In Germany 36 burn care center are covering all regions. They are reporting to a registry of the German associations for burn care (DGV) for quality assurance. A relevant share of patients with severe burn is nevertheless treated in other hospitals for a variety of reasons. The German hospital coding system allows to discriminate procedures whether they had been undertaken for burns or for other injuries. On the example of burn-wound coverages, it should be examined what are structural differences in care between centers and non-centers. Quality reports 2018 for all German hospitals were analyzed for coded burn coverages, the body location, type of department and type of materials. The data for burn centers and non-burn centers were compared. 12,946 hospitalized severe burn injuries with complex burn-wound coverage were reported in 2018. 27.5% in 182 non-burn-centers (children 38.9%), 72.5% in 36 burn-centers (children 61.1%). The treating departments in centers (c) and non-centers (nc) were surgery 48.3%c, 29.5%nc; pediatric surgery 28.5%c, 43.2%nc; specialized ICU 19.9%c, 5.3%nc; internal or pediatric 3.1%c, 17.5%nc; other 0.3%c, 4.4%nc.
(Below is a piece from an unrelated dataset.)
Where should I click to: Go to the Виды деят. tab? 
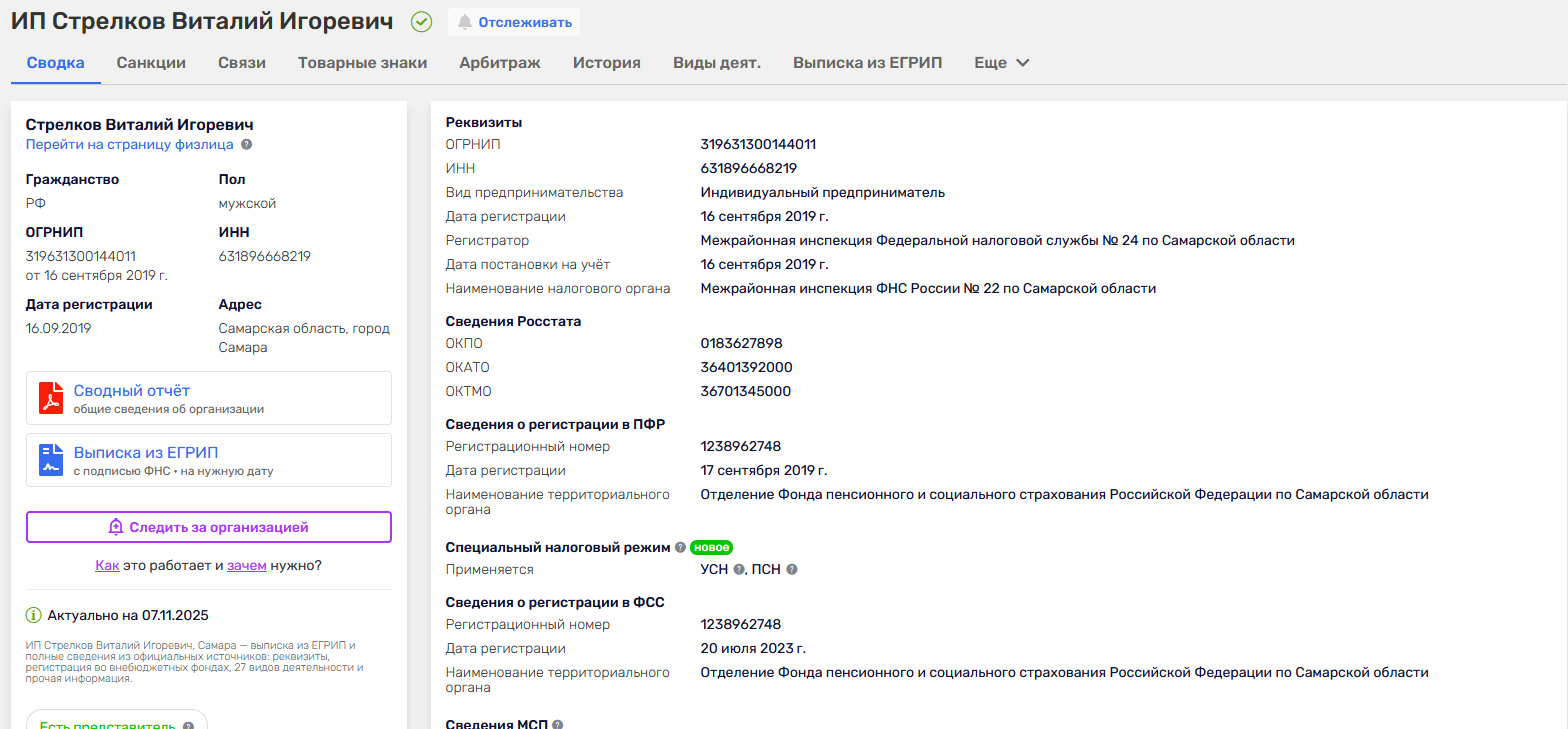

The distribution of body regions was comparable. Biggest differences: lower arm and hand 24.4%c, 27.5%nc; breast 10.5%c, 13.7%nc; head 9.7%c; 5.9%nc. The coverages used differ: hydrolytic resorbable membranes 64.3%c, 49.5%nc; alloplastic material 19.2%c; 41.5%nc; xenograft 8.4%c; 3.5%nc; allogenic material 7.2%c, 3.7nc; other 0.9c; 1.9nc. Germany has a burn care structure with regional burn centers. More than a quarter of patients with a higher degree burn and demand for complex wound coverage are treated in non-burn-centers. In burn-centers almost all patients are treated in surgical/ICU departments. Despite the distribution of treated body parts is comparable, the selected coverage types differ with the non-centers. It might be considered to extend the quality assurance to the non-burn centers to ensure comparable standards.